The paper presents a highly technical framework for end-to-end autonomous driving by integrating reinforcement learning (RL) with imitation learning (IL) in a photorealistic, closed-loop environment generated via 3D Gaussian Splatting (3DGS). The proposed method addresses key deficiencies in IL‐only solutions—including causal confusion and the open-loop gap—by enabling the policy to explore a broader state space and explicitly learn from safety-critical events. The approach is structured around a three-stage training paradigm:

Training Paradigm

Perception Pre-Training:

A BEV encoder transforms multi-view images into a bird’s eye view feature map, enabling instance-level extraction through dedicated map and agent heads. Ground-truth supervision from annotated map elements and agent dynamics ensures that the learned tokens capture high-level semantic and geometric information.

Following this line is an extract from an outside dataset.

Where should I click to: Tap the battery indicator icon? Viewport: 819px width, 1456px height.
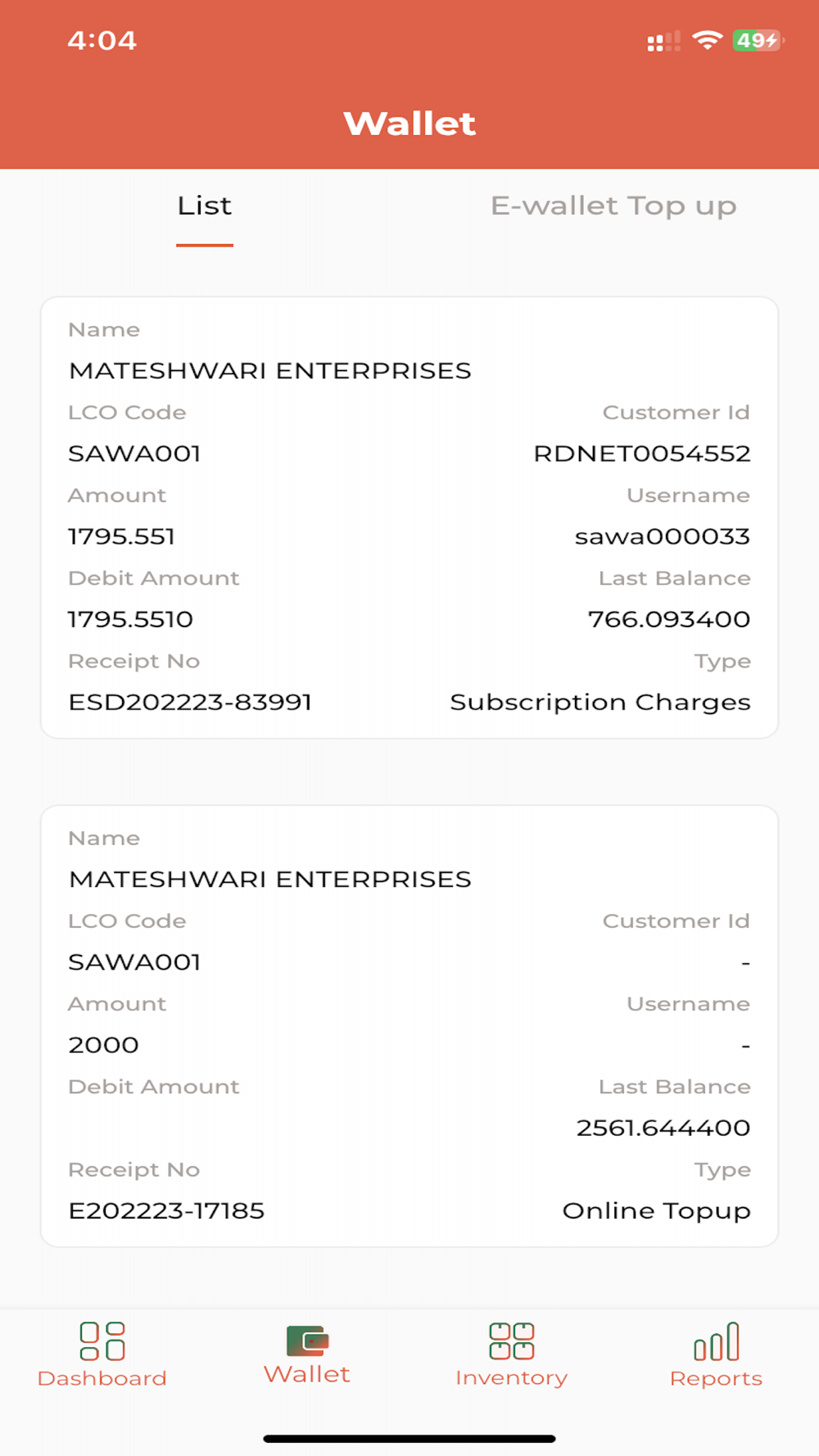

Planning Pre-Training via Imitation Learning:

The planning head, built upon a cascaded Transformer decoder, takes scene tokens and outputs a probabilistic action distribution. By leveraging large-scale expert driving demonstrations, the model is initialized to mimic human driving behavior. The action space is discretized into decoupled lateral and longitudinal components—defined over a short 0.5-second time horizon—to reduce dimensionality and improve convergence. For example, the lateral displacement $a^x$ is discretized into 61 uniformly spaced choices between a minimum ( $-0.75\,$ m) and maximum ( $0.75\,$ m) deviation, while the longitudinal displacement $a^y$ spans 0 to $15\,$ m.

Reinforced Post-Training with Hybrid RL-IL:
- Dynamic Collision Reward: Penalizes collisions with moving obstacles.
- Static Collision Reward: Penalizes intersections with static obstacles.
- Positional Deviation Reward: Measures the Euclidean distance from the expert trajectory beyond a threshold $d_{\text{max}}$ .
- Heading Deviation Reward: Penalizes angular misalignment beyond a threshold $\psi_{\text{max}}$ .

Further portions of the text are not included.